A predictor model, sometimes referred to as a "Golden Reference Model", receives the same stimulus stream as the DUT and produces known good response transaction streams. The scoreboard evaluates the predicted activity with actual observed activity on the DUT.
A common evaluation technique when there is one expected stream and one actual stream is to use a comparator, which can either compare the transactions assuming in-order arrival of transactions or out-of-order arrival.
Coverage Collectors
Coverage information is used to answer the questions "Are we done testing yet?" and "Have we done adequate testing?".

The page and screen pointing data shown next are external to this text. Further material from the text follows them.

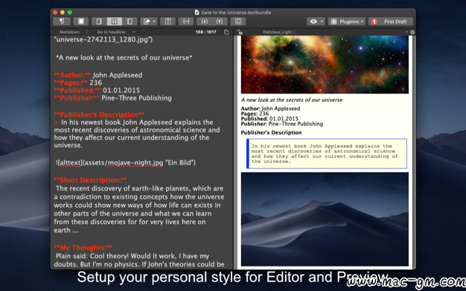466x291 pixels.
Task: Open the eye preview options dropdown
Action: click(316, 22)
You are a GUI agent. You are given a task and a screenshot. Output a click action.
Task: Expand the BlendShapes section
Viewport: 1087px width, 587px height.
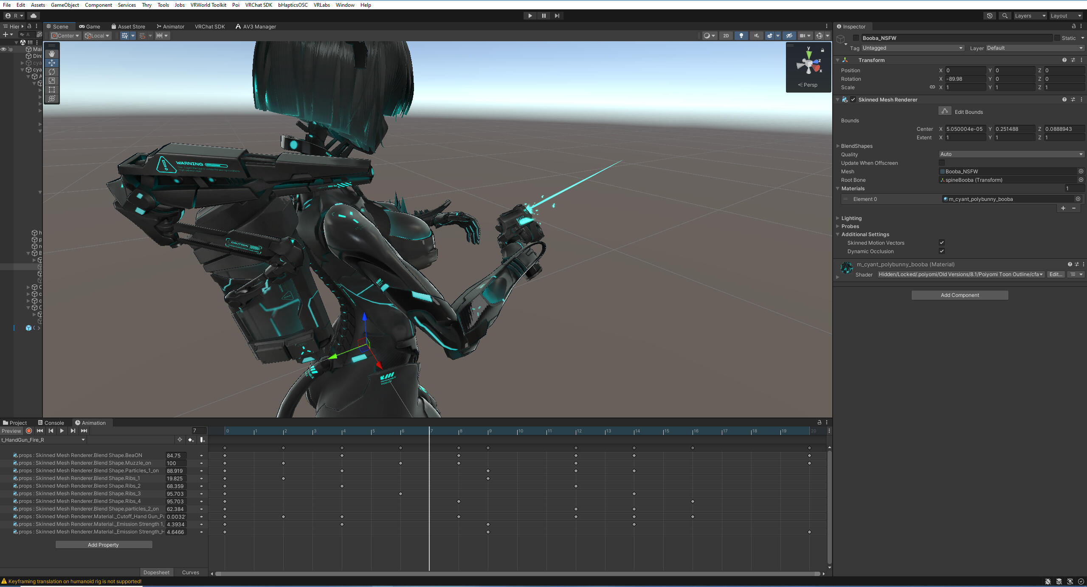tap(838, 146)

Coverage Collectors subscribe to a monitor's analysis ports and sample observed activity into SystemVerilog functional coverage constructs. The data from each test is entered into a shared coverage database, which is used to determine overall verification progress.
Metric Analyzers
Metric Analyzers watch and record non-functional behavior such as timing/performance and power utilization. Their architecture is generally standard. Depending on the number of transaction streams they observe, they are implemented as an uvm_subscriber or with analysis exports. They can perform ongoing calculations during the run phase, and/or during the post-run phases.
Analysis Reporting
All data is collected during simulation. Most analysis takes place dynamically as the simulation runs, but some analysis can be done after the run phase ends. UVM provides three phases for this purpose: extract_phase, check_phase, and report_phase. These phases allow components to optionally extract relevant data collected during the run, perform a check, and then finally produce reports about all the analysis performed, whether during the run or post-run.